A New Jersey-based medical diagnostic lab, siParadigm, recently reported a data breach impacting 26,534 individuals.
What happened
siParadigm recently notified 26,534 individuals about a data breach that exposed their protected health information (PHI). The breach, discovered on June 11, 2024, involved unauthorized access to its computer network, leading to the potential exposure of names, Social Security numbers, dates of birth, addresses, and medical information. SiParadigm has since taken steps to enhance its cybersecurity defenses and has offered affected individuals complimentary credit monitoring.
Going deeper
Ransomware group Akira claimed responsibility for the siParadigm breach in July 2024 and said it had stolen 114 GB of data. They allegedly breached PHI, as well as passports, NDAs, driver's licenses, and financial data. However, siParadigm hasn't confirmed the extent of Akira's claims or if a ransom was demanded or paid.
Active since March 2023, Akira has mainly targeted sectors in health, finance, and education.
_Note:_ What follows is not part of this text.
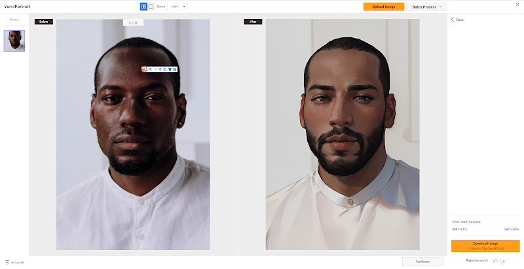524x269 pixels.
Task: Switch to side-by-side comparison view
Action: (143, 7)
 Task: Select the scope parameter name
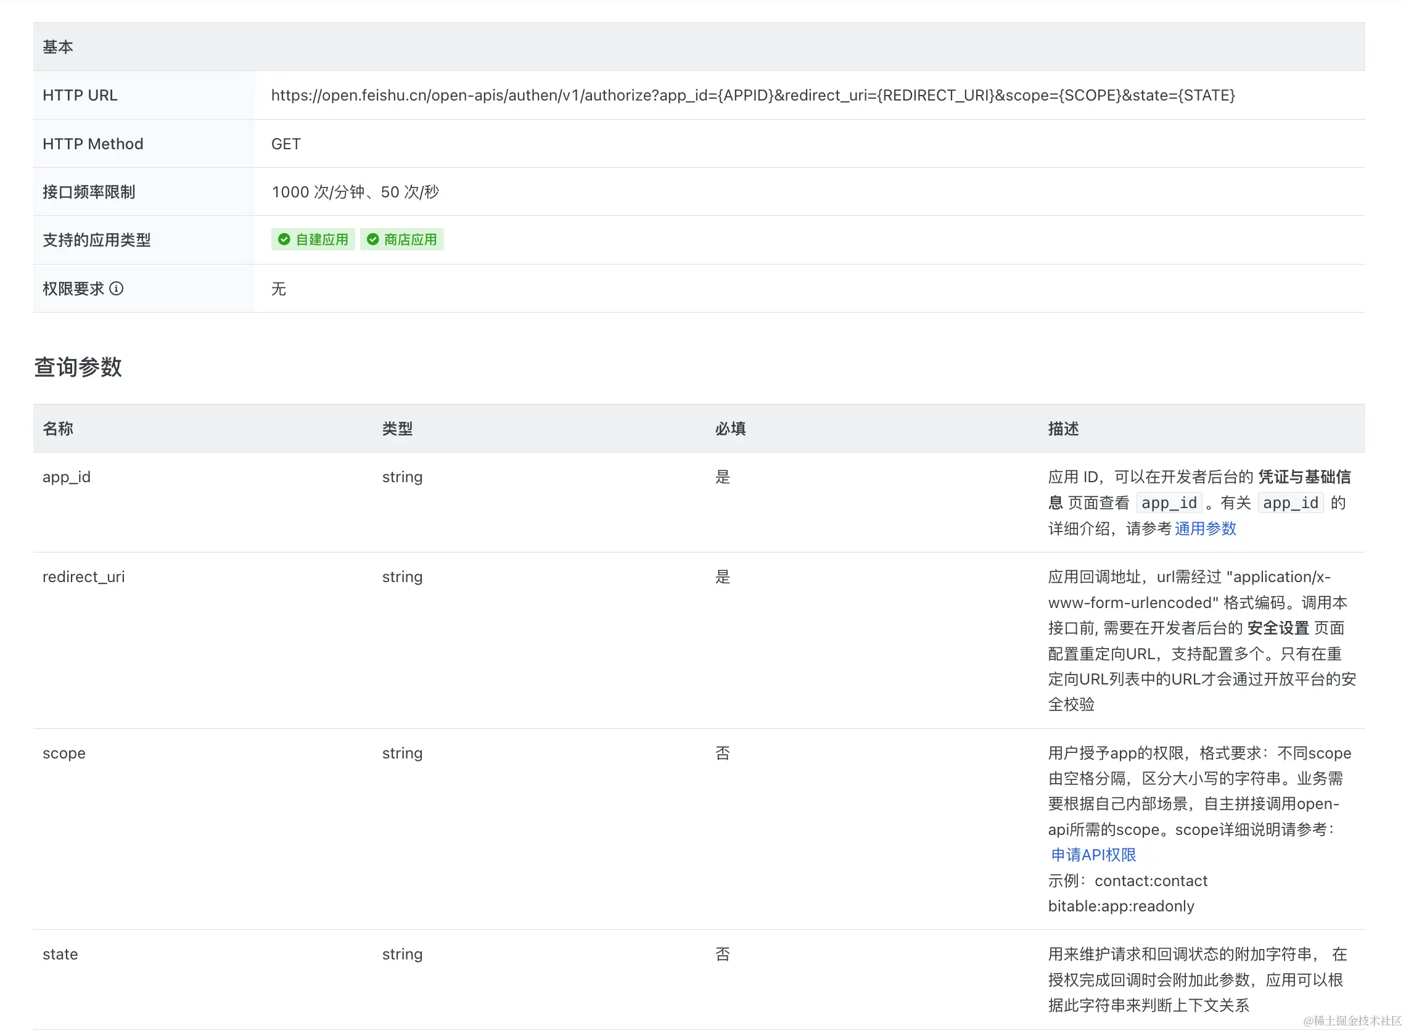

The group’s double extortion method forces the victims to make ransom payments to unlock their systems and not sell or publish sensitive information.
What was said
The siParadigm breach notice states, “The third-party digital forensic investigation determined that an unauthorized party could have accessed your health information.” siParadigm also emphasized that there is no evidence so far to suggest the data has been misused.
By the numbers
- Akira has claimed responsibility for 86 ransomware attacks, impacting more than 700,000 records across different industries.
- In 2024 alone, there have been 63 confirmed ransomware attacks on U.S. healthcare entities, affecting almost 7 million records with an average ransom demand of $825,000.
Why it matters
The breach at siParadigm is part of a larger trend of increasing ransomware attacks on U.S. healthcare providers. As healthcare data remains a prime target for cybercriminals, providers must safeguard their networks and stay HIPAA compliant to avoid devastating data breaches.
The bottom line
The patients who have received the breach notification letter should monitor their accounts and immediately report suspicious activity. The patients can also file a suit for the damages in court.
Read also: Top 10 healthcare data breaches so far in 2024
FAQs
What is a data breach?
A breach occurs when an unauthorized party gains access, uses or discloses protected health information (PHI) without permission. Breaches include hacking, losing a device containing PHI, or sharing information with unauthorized individuals.
See also: How to respond to a data breach
What should individuals do if their data has been compromised?
If individuals suspect their data has been compromised, they must monitor their accounts for suspicious activity and report any unauthorized transactions immediately.
Are there any costs associated with placing a fraud alert or credit freeze?
No, under U.S. law, consumers are entitled to a free credit report annually from each of the three major credit reporting bureaus, Equifax, Experian, and TransUnion. So, placing a fraud alert or credit freeze does not incur any costs.